WRITTEN EXERCISE:
Arrange the lines below as a numbered list. Skip any blank lines, and leave the pictures out of your answer.
[BEGIN]
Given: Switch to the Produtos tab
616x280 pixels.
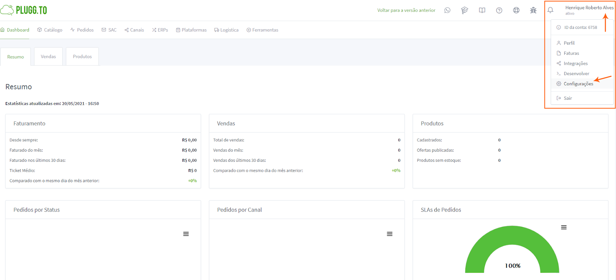Looking at the screenshot, I should (82, 57).
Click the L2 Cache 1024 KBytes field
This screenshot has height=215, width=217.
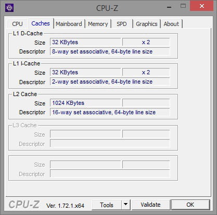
[END]
COMPLETE ANSWER:
1. Given: Switch to the Produtos tab
2. 616x280 pixels.
3. Looking at the screenshot, I should (82, 57).
4. Click the L2 Cache 1024 KBytes field
5. This screenshot has height=215, width=217.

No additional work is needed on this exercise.